▶ **Exercise objective**
Each line holding the string "will" is to be copied from the data.

(Dataset)

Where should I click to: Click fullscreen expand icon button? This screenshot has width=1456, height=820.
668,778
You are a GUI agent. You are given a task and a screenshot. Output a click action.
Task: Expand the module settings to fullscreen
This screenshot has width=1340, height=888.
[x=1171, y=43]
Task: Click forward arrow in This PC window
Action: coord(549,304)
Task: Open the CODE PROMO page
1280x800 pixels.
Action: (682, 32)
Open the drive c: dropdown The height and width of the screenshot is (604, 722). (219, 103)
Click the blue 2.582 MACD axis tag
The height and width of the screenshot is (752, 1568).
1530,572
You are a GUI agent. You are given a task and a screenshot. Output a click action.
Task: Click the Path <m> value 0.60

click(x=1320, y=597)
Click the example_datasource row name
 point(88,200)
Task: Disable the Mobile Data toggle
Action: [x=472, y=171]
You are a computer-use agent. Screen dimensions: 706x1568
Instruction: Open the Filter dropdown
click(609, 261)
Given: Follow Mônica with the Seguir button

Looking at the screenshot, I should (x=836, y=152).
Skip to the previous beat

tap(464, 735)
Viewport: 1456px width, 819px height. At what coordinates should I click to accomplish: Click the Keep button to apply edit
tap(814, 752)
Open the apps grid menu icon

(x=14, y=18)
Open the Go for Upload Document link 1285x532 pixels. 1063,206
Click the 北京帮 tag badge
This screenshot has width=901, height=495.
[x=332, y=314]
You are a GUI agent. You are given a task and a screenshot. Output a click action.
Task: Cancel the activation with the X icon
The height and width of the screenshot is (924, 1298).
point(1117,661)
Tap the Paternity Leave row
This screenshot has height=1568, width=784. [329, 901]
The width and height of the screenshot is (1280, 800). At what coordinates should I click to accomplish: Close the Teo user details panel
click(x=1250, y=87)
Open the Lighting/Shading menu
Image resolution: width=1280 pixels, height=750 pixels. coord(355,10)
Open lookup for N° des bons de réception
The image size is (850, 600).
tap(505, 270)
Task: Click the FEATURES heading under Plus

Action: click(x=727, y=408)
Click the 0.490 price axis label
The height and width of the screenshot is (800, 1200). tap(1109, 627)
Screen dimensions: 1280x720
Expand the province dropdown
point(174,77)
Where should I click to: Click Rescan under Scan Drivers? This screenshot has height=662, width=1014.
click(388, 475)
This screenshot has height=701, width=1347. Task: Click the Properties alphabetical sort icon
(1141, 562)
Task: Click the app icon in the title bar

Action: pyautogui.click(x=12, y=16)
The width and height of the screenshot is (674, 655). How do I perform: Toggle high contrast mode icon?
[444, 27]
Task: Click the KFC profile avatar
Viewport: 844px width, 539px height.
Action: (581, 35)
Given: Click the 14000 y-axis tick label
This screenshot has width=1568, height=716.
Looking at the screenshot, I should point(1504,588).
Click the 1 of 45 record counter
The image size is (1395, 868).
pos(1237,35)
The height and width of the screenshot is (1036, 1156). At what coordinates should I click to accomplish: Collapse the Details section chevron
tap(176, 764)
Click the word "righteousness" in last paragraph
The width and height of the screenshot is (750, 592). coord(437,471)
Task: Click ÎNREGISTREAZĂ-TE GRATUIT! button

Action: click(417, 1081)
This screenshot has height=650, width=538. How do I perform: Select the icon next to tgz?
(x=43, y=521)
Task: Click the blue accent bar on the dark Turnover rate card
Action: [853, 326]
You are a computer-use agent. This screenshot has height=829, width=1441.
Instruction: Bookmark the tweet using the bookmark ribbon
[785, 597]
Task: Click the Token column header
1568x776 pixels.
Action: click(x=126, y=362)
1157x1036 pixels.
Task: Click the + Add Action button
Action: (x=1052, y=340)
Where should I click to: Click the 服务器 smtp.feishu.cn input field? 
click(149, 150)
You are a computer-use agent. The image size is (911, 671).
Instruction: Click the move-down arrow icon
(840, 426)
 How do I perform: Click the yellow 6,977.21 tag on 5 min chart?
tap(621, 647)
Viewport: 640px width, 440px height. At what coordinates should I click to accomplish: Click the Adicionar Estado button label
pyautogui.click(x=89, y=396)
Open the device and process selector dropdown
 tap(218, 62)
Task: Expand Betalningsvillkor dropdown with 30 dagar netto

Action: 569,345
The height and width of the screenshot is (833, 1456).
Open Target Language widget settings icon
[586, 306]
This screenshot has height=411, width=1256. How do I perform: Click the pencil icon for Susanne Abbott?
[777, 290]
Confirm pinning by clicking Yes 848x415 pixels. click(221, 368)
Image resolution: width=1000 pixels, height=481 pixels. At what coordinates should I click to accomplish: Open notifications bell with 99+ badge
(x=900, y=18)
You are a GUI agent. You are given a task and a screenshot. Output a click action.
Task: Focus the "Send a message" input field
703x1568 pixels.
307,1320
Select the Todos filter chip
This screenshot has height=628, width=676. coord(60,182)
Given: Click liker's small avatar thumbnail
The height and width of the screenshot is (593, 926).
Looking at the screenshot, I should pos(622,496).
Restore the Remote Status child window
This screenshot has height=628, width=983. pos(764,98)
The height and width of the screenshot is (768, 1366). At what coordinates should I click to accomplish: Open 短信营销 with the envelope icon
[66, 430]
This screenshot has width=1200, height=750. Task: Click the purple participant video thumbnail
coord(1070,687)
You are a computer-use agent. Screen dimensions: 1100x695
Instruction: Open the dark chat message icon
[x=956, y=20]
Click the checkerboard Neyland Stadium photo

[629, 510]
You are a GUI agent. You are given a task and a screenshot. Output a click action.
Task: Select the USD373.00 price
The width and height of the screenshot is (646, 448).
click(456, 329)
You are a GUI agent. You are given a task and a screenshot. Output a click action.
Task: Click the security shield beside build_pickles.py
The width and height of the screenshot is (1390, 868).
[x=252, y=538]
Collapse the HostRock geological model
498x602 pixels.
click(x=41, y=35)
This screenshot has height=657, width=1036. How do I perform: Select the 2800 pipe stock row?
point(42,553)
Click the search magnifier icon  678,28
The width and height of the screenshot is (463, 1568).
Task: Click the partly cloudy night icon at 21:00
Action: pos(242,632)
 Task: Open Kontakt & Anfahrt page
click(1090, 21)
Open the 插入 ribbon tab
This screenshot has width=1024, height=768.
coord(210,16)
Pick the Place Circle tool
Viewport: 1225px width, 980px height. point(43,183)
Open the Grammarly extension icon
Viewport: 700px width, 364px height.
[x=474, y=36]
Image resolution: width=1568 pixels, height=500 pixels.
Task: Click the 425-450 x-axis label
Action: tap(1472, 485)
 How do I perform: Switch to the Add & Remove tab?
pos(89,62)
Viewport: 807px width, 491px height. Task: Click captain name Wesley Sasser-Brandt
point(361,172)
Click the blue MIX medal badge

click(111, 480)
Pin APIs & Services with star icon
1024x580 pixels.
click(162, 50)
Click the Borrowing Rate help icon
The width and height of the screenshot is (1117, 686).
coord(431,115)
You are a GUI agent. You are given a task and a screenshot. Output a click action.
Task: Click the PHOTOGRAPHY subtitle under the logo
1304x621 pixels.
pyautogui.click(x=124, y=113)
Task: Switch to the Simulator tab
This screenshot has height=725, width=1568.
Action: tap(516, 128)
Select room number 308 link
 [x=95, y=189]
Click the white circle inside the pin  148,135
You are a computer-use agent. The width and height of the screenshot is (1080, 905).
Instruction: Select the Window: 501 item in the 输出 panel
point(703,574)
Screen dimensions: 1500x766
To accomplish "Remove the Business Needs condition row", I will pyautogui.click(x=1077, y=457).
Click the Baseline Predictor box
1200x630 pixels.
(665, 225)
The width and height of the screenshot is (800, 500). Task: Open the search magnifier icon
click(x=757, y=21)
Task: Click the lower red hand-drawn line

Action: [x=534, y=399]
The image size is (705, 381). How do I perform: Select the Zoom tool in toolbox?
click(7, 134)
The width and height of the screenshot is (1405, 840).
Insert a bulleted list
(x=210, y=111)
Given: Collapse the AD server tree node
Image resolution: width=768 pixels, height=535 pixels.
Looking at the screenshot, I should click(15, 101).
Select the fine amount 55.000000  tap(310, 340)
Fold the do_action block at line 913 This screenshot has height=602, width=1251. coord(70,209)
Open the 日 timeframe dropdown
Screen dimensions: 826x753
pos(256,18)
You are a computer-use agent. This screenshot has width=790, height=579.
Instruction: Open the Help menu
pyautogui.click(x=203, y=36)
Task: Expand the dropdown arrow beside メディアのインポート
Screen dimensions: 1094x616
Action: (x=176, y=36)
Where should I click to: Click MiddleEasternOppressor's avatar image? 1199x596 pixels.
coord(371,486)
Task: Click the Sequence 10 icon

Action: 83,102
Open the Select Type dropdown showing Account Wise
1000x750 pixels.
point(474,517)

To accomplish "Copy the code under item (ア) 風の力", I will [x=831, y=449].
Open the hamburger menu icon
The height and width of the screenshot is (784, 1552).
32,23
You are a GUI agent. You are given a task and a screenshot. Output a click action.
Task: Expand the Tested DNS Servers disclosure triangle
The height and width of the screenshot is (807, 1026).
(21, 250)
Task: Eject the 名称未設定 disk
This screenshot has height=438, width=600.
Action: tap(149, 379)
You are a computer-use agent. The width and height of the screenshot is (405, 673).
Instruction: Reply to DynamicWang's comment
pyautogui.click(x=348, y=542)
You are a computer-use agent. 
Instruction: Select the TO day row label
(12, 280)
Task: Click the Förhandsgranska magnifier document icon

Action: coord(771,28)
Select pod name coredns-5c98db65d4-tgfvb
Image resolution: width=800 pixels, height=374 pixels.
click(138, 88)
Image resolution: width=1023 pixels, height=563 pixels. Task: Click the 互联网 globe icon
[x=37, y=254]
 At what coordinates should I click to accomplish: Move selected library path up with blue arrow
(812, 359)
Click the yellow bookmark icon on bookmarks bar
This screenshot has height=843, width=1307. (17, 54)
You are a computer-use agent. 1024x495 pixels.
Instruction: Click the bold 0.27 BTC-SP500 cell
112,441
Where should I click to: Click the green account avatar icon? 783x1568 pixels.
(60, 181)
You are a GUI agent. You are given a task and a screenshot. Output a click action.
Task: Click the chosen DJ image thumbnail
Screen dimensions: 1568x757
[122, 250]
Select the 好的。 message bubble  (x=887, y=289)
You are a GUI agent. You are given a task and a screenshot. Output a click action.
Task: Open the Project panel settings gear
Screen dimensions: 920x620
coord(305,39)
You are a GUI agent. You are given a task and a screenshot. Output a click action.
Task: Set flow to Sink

(End Dataset)

▶ **Exercise output**
To accomplish "Remove the Business Needs condition row", I will pyautogui.click(x=1077, y=457).
To accomplish "Copy the code under item (ア) 風の力", I will [x=831, y=449].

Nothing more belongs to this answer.